Artikel 2a Moment van terugvordering verstrektbedrijfskapitaal

In artikel 40 Bbz 2004, dat met ingang van 1 januari 2020 is vervallen, was vastgelegd dat als de zelfstandige ook na een tweede aanmaning niet aan zijn rente- en aflossingsverplichtingen voldoet, het geleende bedrag wordt teruggevorderd. Deze regel kan nog steeds toegepast worden. Dit is vastgelegd in dit artikel.

Artikel 2b Verwijtbare bedrijfsbeëindiging

 

Ook artikel 43 lid 2 Bbz 2004 heeft per 1 januari 2020 een andere invulling gekregen.

Dit is nu als volgt geformuleerd: “Indien na beëindiging van het bedrijf of zelfstandig beroep een deel van de lening resteert en deze niet met toepassing van het vorige lid onder hypothecair verband is verleend, kan in het geval van niet-verwijtbaarheid het resterende deel van de lening vanaf de beëindiging renteloos worden gemaakt.
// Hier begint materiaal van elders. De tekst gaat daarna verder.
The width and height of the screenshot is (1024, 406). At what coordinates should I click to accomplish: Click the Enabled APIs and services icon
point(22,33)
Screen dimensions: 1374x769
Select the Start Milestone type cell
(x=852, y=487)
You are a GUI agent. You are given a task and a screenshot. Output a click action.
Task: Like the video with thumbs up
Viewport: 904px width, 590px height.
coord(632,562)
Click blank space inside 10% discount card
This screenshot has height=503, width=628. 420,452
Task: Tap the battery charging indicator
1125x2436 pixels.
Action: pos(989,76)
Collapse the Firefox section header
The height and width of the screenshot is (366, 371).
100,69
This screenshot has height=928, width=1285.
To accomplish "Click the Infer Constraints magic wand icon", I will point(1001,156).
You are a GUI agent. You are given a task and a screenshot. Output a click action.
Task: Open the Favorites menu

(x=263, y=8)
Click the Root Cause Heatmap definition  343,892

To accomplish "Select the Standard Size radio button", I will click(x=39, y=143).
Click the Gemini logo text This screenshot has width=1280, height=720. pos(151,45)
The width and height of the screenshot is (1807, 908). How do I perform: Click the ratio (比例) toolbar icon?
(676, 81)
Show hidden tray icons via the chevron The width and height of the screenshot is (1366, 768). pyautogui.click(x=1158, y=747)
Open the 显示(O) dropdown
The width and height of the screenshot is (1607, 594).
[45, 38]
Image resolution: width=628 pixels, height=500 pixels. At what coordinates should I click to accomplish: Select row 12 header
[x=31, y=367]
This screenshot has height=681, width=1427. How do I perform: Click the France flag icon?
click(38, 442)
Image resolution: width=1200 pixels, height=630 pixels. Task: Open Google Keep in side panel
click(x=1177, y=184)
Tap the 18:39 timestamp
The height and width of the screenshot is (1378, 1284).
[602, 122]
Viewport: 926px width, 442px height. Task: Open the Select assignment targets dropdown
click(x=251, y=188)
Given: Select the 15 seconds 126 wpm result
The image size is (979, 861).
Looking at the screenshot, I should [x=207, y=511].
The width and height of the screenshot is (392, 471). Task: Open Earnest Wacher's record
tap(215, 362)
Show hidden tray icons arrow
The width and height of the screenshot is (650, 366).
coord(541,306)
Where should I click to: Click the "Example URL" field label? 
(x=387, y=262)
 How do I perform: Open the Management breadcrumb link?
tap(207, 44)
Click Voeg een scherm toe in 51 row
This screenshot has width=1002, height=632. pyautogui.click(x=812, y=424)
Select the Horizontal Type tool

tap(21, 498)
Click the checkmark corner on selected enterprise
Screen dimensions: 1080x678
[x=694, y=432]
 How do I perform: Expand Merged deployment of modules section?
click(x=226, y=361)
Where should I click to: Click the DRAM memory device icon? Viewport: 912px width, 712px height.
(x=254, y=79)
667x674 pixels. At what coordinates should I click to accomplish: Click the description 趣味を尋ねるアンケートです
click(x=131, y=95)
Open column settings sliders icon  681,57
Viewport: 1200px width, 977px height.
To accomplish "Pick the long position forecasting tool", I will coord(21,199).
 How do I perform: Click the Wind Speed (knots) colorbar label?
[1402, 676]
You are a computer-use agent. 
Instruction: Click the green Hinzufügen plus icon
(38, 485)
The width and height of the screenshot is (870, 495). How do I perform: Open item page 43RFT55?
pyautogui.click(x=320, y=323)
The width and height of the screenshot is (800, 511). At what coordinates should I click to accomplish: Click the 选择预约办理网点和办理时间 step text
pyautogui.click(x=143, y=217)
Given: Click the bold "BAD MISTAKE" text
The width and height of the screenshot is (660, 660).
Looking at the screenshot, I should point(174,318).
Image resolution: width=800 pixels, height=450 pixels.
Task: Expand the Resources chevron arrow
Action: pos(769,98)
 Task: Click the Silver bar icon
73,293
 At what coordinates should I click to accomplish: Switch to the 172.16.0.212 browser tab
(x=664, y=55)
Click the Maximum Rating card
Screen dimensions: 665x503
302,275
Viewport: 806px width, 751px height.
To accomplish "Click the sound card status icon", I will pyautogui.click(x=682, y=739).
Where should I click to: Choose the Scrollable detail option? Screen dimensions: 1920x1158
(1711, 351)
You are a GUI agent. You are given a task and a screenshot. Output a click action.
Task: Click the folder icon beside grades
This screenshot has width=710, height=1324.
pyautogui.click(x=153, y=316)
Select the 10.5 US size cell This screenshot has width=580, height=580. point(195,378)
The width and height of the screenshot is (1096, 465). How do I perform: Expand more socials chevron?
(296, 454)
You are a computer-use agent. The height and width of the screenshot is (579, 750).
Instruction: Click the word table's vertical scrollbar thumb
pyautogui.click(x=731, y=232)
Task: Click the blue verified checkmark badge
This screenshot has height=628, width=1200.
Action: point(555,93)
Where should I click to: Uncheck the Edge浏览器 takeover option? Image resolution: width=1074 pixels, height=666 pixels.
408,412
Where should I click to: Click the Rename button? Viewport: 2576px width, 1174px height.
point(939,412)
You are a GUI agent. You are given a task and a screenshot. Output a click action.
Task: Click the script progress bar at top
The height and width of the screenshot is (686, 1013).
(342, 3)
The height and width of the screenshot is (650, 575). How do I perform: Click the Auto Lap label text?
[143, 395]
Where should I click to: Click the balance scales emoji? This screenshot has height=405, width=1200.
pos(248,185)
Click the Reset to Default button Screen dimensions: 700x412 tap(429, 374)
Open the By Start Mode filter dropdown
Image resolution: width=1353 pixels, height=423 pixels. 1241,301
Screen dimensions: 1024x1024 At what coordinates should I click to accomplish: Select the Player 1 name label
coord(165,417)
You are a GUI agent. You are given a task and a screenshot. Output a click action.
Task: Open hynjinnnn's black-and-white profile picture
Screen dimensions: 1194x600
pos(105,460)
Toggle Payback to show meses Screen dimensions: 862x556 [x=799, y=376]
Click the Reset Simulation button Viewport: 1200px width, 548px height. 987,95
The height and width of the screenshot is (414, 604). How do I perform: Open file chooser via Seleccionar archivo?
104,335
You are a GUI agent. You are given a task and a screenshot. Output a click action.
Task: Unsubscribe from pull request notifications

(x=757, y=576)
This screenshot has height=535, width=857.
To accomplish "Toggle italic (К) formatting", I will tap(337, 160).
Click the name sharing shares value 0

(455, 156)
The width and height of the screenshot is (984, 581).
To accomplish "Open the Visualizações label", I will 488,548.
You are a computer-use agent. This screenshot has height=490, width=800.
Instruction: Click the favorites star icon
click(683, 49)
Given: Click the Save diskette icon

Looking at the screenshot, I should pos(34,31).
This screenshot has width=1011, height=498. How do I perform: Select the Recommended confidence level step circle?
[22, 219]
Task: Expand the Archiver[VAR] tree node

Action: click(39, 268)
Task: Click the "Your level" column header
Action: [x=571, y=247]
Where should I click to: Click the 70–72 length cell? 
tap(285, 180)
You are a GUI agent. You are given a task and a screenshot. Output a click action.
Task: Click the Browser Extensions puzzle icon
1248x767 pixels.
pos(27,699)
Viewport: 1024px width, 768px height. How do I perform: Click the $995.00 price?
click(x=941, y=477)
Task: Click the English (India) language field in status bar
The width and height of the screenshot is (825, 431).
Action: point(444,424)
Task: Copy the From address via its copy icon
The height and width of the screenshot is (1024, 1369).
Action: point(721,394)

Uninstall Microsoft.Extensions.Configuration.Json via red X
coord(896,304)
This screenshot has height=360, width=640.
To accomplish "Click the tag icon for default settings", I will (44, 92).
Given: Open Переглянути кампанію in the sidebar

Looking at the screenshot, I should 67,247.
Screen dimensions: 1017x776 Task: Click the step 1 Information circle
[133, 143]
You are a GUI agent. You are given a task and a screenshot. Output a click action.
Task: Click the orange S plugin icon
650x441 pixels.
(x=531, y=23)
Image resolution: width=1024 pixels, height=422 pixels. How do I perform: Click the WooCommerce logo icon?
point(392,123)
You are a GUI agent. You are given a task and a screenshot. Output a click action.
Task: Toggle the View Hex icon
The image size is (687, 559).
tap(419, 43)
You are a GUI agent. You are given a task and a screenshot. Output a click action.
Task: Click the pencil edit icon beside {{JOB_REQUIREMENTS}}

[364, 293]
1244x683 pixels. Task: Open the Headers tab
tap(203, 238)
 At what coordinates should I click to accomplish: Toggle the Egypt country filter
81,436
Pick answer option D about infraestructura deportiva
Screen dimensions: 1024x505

In het geval van een renteloos gemaakte lening dient gedurende de periode van vijf jaar na beëindiging van het bedrijf of zelfstandig beroep 50 procent van het netto inkomen boven de bijstandsnorm, bedoeld in hoofdstuk 3, paragrafen 3.2 en 3.3, van de wet, besteed te worden voor aflossing van deze lening”.

Met de wijziging van de eerste zin in het tweede lid wordt verduidelijkt dat de Bbz-lening renteloos kan worden gemaakt, mits de bedrijfsbeëindiging niet verwijtbaar is en de zelfstandige heeft voldaan aan de verplichting om de lening zo volledig mogelijk terug te betalen.

De wijziging van de tweede zin in het tweede lid geeft aan dat de aflossingsvorm, zoals die wordt genoemd in het tweede lid van toepassing is als er sprake is van niet verwijtbaarheid en de lening renteloos is gemaakt.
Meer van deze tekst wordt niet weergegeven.